---- TEXT EXCERPT
Equine Colic Management and Long-Term Survival
Photo: Amelia Munsterman, DVM, MS, Dipl. ACVS, ACVECC
Looking back over the past several decades, it is evident that advances in colic treatment, both medical and surgical, have improved case results to an impressive extent. Progress in diagnostic methods, anesthesia approaches, and surgical procedures, combined with information gained through clinical experiences and research, have all contributed to this headway.
Among the general equine population four to 10 out of every 100 horses experience a colic episode during their lifetime; of these, 1-2% require surgical treatment (2006 AAEP Proceedings). In 35 years of performing colic surgeries, David Freeman, MVB, PhD, Dipl. ACVS, professor of large animal surgery at the University of Florida's College of Veterinary Medicine, has noticed some trends: For example. 33-50% of referred colic cases now go on to surgery while most of the rest are resolved with medical treatment. On the other hand, Eric Mueller, DVM, PhD, Dipl. ACVS, professor and director of equine programs at the University of Georgia's College of Veterinary Medicine, reports that 25-30% of horses admitted to the university clinic for colic require surgery while the rest are treated with medical therapy. "In 5-10% of cases a horse is humanely euthanized because of a poor prognosis or economical considerations," he adds.
Freeman describes salient colic management approaches that promote long-term survival: "The most important factor in (promoting post-) colic survival is to minimize the time interval from the onset of colic to the horse being taken to surgery." This begins with the owner promptly recognizing a horse in crisis and immediately notifying a veterinarian, followed by the referring veterinarian obtaining good clinical information and making appropriate judgments during evaluation. In addition, Freeman says communication between the horse owner and veterinarian is critical to ensuring a sick horse's timely referral and transport to a hospital. He urges owners to bring horses to clinics with surgical facilities for further assessment if colic persists despite conservative treatment, even if a decision hasn't been made on whether to go to surgery.
The most important indicator of the need for further assessment and potentially surgery is recurring pain, which can be assessed rapidly using short-term analgesics such as xylazine. Veterinarians can diagnose the source of colic pain through clinical evaluation and rectal exam, diagnostic ultrasound and radiography (X ray), and abdominocentesis (belly tap).
Mueller notes that it's particularly important to distinguish a small intestinal obstruction that requires surgical correction (such as a strangulating lipoma--a fatty tumor on a stalk that "strangles" part of the intestine) from an obstruction that can be addressed with medical therapy alone, such as enteritis (intestinal inflammation). Nonetheless, veterinarians don't always need a precise diagnosis in order to provide the appropriate treatment. Colic signs, particularly those that don't respond to treatment, can be used to determine whether medical or surgical treatment is required.
--------
#### [WHAT YOU SHOULD DO]
Repeat the stretch of the equine colic text from "The most important indicator" through "abdominocentesis (belly tap).", word for word.
---- DATASET EXCERPT
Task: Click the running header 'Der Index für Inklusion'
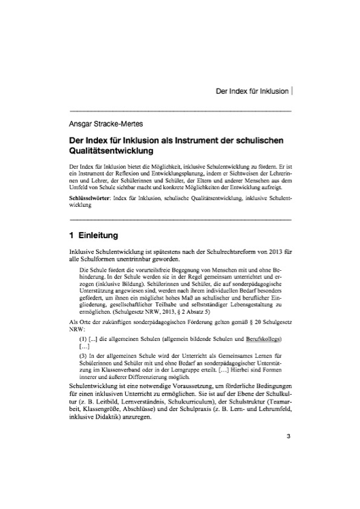[x=252, y=90]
--------
#### [REPLY TO THE EXERCISE]
The most important indicator of the need for further assessment and potentially surgery is recurring pain, which can be assessed rapidly using short-term analgesics such as xylazine. Veterinarians can diagnose the source of colic pain through clinical evaluation and rectal exam, diagnostic ultrasound and radiography (X ray), and abdominocentesis (belly tap).